● **Objective**: Reproduce every item below verbatim, leaving out the pictures.

____ Information shown

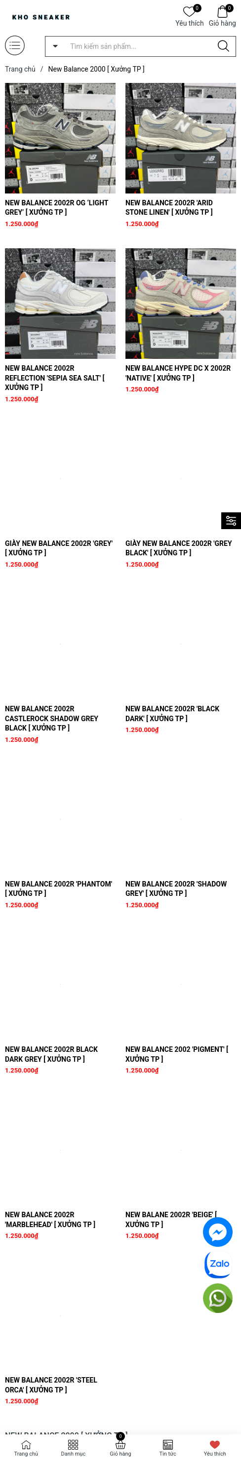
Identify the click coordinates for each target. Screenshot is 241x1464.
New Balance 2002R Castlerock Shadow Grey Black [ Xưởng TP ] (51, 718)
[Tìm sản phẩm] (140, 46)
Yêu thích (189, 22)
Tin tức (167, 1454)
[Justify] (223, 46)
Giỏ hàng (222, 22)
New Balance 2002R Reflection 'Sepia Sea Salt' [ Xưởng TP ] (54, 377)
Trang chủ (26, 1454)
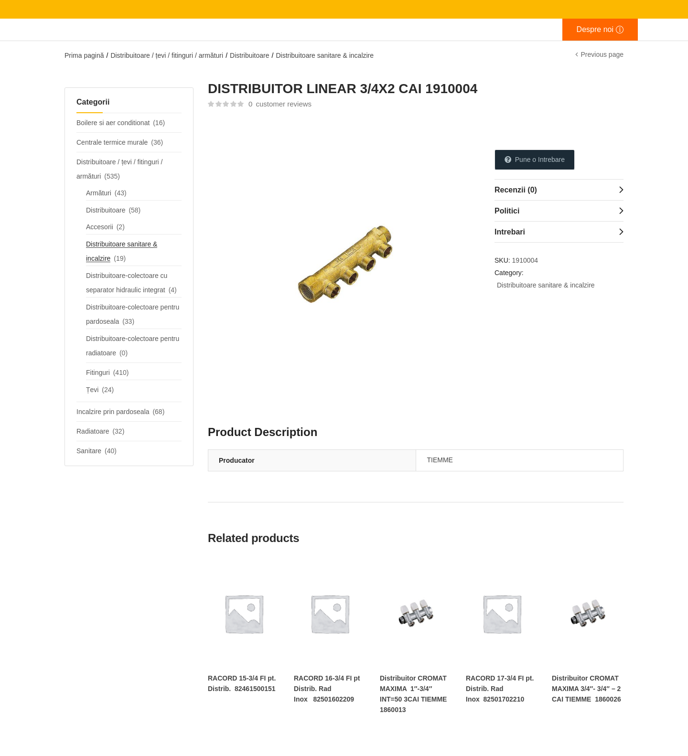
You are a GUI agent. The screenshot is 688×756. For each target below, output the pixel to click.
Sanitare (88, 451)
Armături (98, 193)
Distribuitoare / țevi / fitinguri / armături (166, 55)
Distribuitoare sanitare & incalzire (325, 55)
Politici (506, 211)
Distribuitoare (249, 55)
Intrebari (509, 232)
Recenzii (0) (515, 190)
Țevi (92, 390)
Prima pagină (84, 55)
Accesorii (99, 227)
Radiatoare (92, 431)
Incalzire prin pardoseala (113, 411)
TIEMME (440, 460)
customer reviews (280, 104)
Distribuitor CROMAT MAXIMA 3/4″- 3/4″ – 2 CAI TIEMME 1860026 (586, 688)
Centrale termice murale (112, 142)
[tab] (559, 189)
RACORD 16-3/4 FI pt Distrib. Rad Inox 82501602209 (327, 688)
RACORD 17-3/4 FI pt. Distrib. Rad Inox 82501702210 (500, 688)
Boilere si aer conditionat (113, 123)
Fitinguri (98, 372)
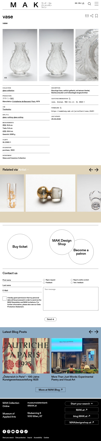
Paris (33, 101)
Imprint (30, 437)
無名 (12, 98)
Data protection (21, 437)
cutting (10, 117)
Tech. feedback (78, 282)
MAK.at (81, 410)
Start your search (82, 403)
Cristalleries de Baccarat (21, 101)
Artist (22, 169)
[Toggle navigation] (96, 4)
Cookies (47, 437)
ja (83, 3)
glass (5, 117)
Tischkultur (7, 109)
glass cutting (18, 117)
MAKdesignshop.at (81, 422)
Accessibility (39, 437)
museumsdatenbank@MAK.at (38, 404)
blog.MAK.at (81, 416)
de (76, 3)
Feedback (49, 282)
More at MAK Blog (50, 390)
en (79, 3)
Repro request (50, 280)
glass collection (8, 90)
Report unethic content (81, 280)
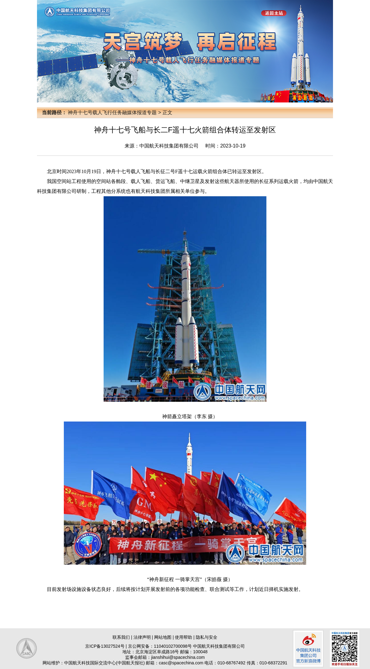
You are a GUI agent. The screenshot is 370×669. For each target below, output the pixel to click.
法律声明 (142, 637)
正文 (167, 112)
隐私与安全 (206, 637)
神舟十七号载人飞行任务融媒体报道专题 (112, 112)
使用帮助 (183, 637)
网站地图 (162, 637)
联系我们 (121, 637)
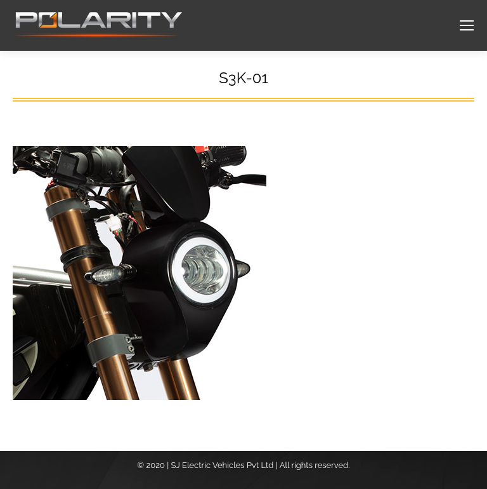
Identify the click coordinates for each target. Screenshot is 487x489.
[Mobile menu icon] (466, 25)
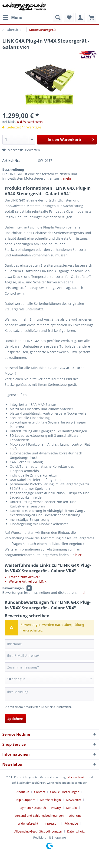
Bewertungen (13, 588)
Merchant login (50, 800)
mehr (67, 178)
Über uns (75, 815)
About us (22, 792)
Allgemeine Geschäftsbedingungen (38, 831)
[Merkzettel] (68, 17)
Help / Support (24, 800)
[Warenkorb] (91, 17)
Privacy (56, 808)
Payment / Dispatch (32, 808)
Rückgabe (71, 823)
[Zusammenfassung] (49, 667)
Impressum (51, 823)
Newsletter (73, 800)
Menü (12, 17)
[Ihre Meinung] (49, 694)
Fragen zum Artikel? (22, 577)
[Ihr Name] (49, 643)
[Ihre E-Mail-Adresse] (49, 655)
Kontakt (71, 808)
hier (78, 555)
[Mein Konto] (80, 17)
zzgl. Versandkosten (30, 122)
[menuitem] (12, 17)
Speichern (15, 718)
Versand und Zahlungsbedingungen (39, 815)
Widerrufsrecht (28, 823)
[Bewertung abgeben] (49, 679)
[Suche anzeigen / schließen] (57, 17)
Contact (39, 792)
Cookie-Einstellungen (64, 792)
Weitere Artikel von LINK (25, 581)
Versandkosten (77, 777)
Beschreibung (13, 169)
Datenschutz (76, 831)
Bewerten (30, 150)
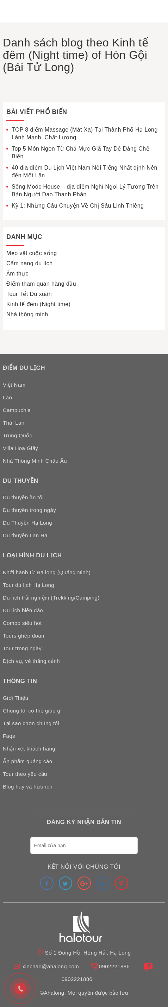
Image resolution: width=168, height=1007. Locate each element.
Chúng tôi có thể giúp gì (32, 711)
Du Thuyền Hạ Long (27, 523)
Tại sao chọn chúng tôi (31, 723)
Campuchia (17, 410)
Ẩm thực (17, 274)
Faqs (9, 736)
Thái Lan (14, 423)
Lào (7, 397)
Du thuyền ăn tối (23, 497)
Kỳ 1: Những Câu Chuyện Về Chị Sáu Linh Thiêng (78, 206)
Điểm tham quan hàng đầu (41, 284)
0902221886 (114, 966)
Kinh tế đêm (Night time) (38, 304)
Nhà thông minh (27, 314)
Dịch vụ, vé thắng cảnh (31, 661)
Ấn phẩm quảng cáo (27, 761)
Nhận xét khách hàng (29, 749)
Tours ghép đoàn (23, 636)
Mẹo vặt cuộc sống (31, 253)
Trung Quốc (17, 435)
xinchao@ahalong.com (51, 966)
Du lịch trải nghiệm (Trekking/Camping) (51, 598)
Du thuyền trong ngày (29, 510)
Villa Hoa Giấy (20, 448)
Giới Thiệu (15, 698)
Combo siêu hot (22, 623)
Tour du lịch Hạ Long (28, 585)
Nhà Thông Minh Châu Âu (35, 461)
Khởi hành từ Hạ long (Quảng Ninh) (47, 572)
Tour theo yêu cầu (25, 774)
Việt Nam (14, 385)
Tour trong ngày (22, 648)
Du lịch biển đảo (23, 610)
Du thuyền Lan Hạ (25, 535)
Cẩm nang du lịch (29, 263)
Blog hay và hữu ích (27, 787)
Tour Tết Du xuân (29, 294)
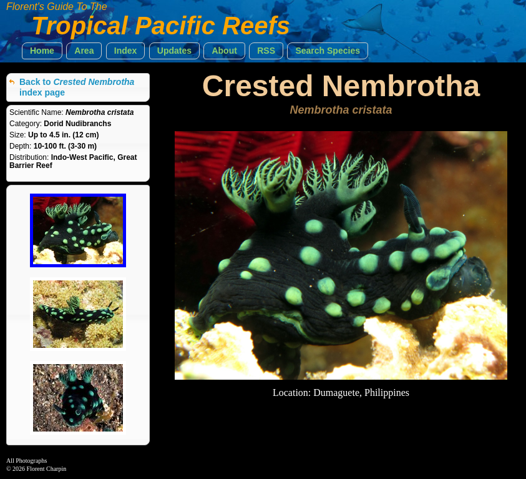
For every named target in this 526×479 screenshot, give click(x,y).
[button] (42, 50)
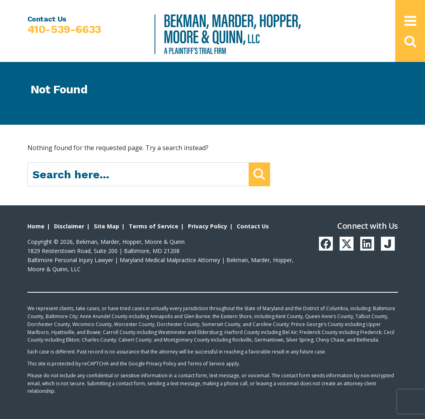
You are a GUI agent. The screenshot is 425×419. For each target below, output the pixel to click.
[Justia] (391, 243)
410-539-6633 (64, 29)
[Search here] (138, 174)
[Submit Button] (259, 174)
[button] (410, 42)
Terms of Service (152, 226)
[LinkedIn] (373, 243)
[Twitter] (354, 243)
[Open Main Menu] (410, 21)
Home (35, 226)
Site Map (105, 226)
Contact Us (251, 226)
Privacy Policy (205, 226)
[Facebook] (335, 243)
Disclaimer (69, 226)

________

● **Task output**:
Identify the click coordinates for each target. Screenshot is 241x1464.
New Balance 2002R Castlerock Shadow Grey Black [ Xưởng TP ] (51, 718)
[Tìm sản phẩm] (140, 46)
Yêu thích (189, 22)
Tin tức (167, 1454)
[Justify] (223, 46)
Giỏ hàng (222, 22)
New Balance 2002R Reflection 'Sepia Sea Salt' [ Xưởng TP ] (54, 377)
Trang chủ (26, 1454)
You are a GUI agent. The screenshot is 688×756. For each target below, output the pixel to click.
Sanitare (88, 451)
Armături (98, 193)
Distribuitoare / țevi / fitinguri / armături (166, 55)
Distribuitoare sanitare & incalzire (325, 55)
Politici (506, 211)
Distribuitoare (249, 55)
Intrebari (509, 232)
Recenzii (0) (515, 190)
Țevi (92, 390)
Prima pagină (84, 55)
Accesorii (99, 227)
Radiatoare (92, 431)
Incalzire prin pardoseala (113, 411)
TIEMME (440, 460)
customer reviews (280, 104)
Distribuitor CROMAT MAXIMA 3/4″- 3/4″ – 2 CAI TIEMME 1860026 (586, 688)
Centrale termice murale (112, 142)
[tab] (559, 189)
RACORD 16-3/4 FI pt Distrib. Rad Inox 82501602209 (327, 688)
RACORD 17-3/4 FI pt. Distrib. Rad Inox 82501702210 (500, 688)
Boilere si aer conditionat (113, 123)
Fitinguri (98, 372)
Paris (33, 101)
Imprint (30, 437)
無名 (12, 98)
Data protection (21, 437)
cutting (10, 117)
Tech. feedback (78, 282)
MAK.at (81, 410)
Start your search (82, 403)
Cristalleries de Baccarat (21, 101)
Artist (22, 169)
[Toggle navigation] (96, 4)
Cookies (47, 437)
ja (83, 3)
glass (5, 117)
Tischkultur (7, 109)
glass cutting (18, 117)
MAKdesignshop.at (81, 422)
Accessibility (39, 437)
museumsdatenbank@MAK.at (38, 404)
blog.MAK.at (81, 416)
de (76, 3)
Feedback (49, 282)
More at MAK Blog (50, 390)
en (79, 3)
Repro request (50, 280)
glass collection (8, 90)
Report unethic content (81, 280)
You are a GUI agent. The screenshot is 370×669. For each target below, output the pixel to click.
法律声明 (142, 637)
正文 (167, 112)
隐私与安全 (206, 637)
神舟十七号载人飞行任务融媒体报道专题 (112, 112)
使用帮助 (183, 637)
网站地图 (162, 637)
联系我们 (121, 637)
Identify the click coordinates for each target. Screenshot is 487x489.
[Mobile menu icon] (466, 25)
Bewertungen (13, 588)
Merchant login (50, 800)
mehr (67, 178)
Über uns (75, 815)
About us (22, 792)
Allgemeine Geschäftsbedingungen (38, 831)
[Merkzettel] (68, 17)
Help / Support (24, 800)
[Warenkorb] (91, 17)
Privacy (56, 808)
Payment / Dispatch (32, 808)
Rückgabe (71, 823)
[Zusammenfassung] (49, 667)
Impressum (51, 823)
Newsletter (73, 800)
Menü (12, 17)
[Ihre Meinung] (49, 694)
Fragen zum Artikel? (22, 577)
[Ihr Name] (49, 643)
[Ihre E-Mail-Adresse] (49, 655)
Kontakt (71, 808)
hier (78, 555)
[Mein Konto] (80, 17)
zzgl. Versandkosten (30, 122)
[menuitem] (12, 17)
Speichern (15, 718)
Versand und Zahlungsbedingungen (39, 815)
Widerrufsrecht (28, 823)
[Bewertung abgeben] (49, 679)
[Suche anzeigen / schließen] (57, 17)
Contact (39, 792)
Cookie-Einstellungen (64, 792)
Weitere Artikel von LINK (25, 581)
Versandkosten (77, 777)
Beschreibung (13, 169)
Datenschutz (76, 831)
Bewerten (30, 150)
Image resolution: width=168, height=1007. Locate each element.
Chúng tôi có thể giúp gì (32, 711)
Du Thuyền Hạ Long (27, 523)
Tại sao chọn chúng tôi (31, 723)
Campuchia (17, 410)
Ẩm thực (17, 274)
Faqs (9, 736)
Thái Lan (14, 423)
Lào (7, 397)
Du thuyền ăn tối (23, 497)
Kỳ 1: Những Câu Chuyện Về Chị Sáu Linh Thiêng (78, 206)
Điểm tham quan hàng đầu (41, 284)
0902221886 (114, 966)
Kinh tế đêm (Night time) (38, 304)
Nhà thông minh (27, 314)
Dịch vụ, vé thắng cảnh (31, 661)
Ấn phẩm quảng cáo (27, 761)
Nhận xét khách hàng (29, 749)
Tours ghép đoàn (23, 636)
Mẹo vặt cuộc sống (31, 253)
Trung Quốc (17, 435)
xinchao@ahalong.com (51, 966)
Du lịch trải nghiệm (Trekking/Camping) (51, 598)
Du thuyền trong ngày (29, 510)
Villa Hoa Giấy (20, 448)
Giới Thiệu (15, 698)
Combo siêu hot (22, 623)
Tour du lịch Hạ Long (28, 585)
Nhà Thông Minh Châu Âu (35, 461)
Khởi hành từ Hạ long (Quảng Ninh) (47, 572)
Tour theo yêu cầu (25, 774)
Việt Nam (14, 385)
Tour trong ngày (22, 648)
Du lịch biển đảo (23, 610)
Du thuyền Lan Hạ (25, 535)
Cẩm nang du lịch (29, 263)
Blog hay và hữu ích (27, 787)
Tour Tết Du xuân (29, 294)
For every named target in this 526×479 screenshot, give click(x,y).
[button] (42, 50)
You are a GUI agent. The screenshot is 425×419. For each target below, output the pixel to click.
[Justia] (391, 243)
410-539-6633 (64, 29)
[Search here] (138, 174)
[Submit Button] (259, 174)
[button] (410, 42)
Terms of Service (152, 226)
[LinkedIn] (373, 243)
[Twitter] (354, 243)
[Open Main Menu] (410, 21)
Home (35, 226)
Site Map (105, 226)
Contact Us (251, 226)
Privacy Policy (205, 226)
[Facebook] (335, 243)
Disclaimer (69, 226)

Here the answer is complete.